Speaker: Prasant Misra
The use of electric vehicles (EV) in the last mile is appealing from both sustainability and operational cost perspectives. In addition to the inherent cost efficiency of EVs, selling energy back to the grid during peak grid demand, is a potential source of additional revenue to a fleet operator. To achieve this, EVs must be at specific locations (discharge points) during specific points in time (peak period), even while meeting their core purpose of delivering goods to customers. This talk will consider the problem of EV routing with constraints on loading capacity; time window; vehicle-to-grid energy supply (CEVRPTW-D); which not only satisfy multiple system objectives, but also scale efficiently to large problem sizes involving hundreds of customers and discharge stations. We present a reinforcement learning based learning to optimize (or RL-L2O) approach for EV routing to overcome these challenges. Using numerical simulations on benchmark datasets, our analysis shows that RL-L2O generates solutions 24 times faster than the genetic algorithm (GA) and MILP baselines; although with approximately 20% increase in optimality gap in terms of the cost.
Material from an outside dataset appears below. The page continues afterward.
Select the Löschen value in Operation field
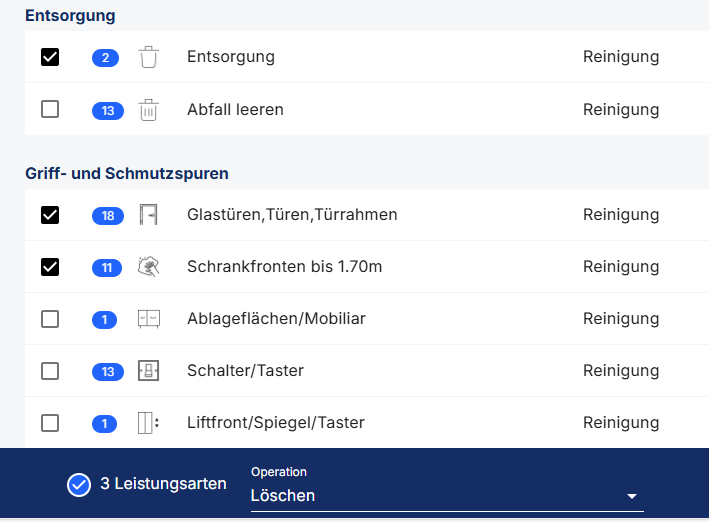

Prasant Misra is a Senior Scientist at Tata Consultancy Services - Research, where he works on intelligent cyber physical systems for smart mobility. His current focus is on the development of mathematical models and the application of operations research methods for the management of electric vehicles, fleets and charging infrastructure. His past research endeavor was in the design of sensing techniques and sensor informatics for energy constrained network embedded systems.
He has published over 60 peer-reviewed scientific and position papers in the fields of cyber physical systems (CPS), Internet of Things (IoT), mobile systems, and electric mobility. He has been felicitated by numerous honors and awards for his work, of which it is noteworthy to mention the MIT TR 35 - India “Top 10 Innovators under the age of 35 in India” (for the development of new technology or creative application of existing technologies to solve problems) and the TCS “Exemplary Contribution Award” (for increasing the brand value of TCS) in 2017; the ERCIM “Alain Bensoussan” and “Marie Curie” Fellowship (for scientific excellence) in 2012; and the Australian Government's AusAID “Australian Leadership Awards” Scholarship (for his potential to make substantial impact on social, economic, and development challenges of the Asia-Pacific region at a leadership level) in 2008. He is a recipient of the Best Paper Award (in the applied data science track) at ACM India CODS-COMADS 2023; and has won the Best Poster Paper Award at ACM SenSys 2016 and EWSN 2013.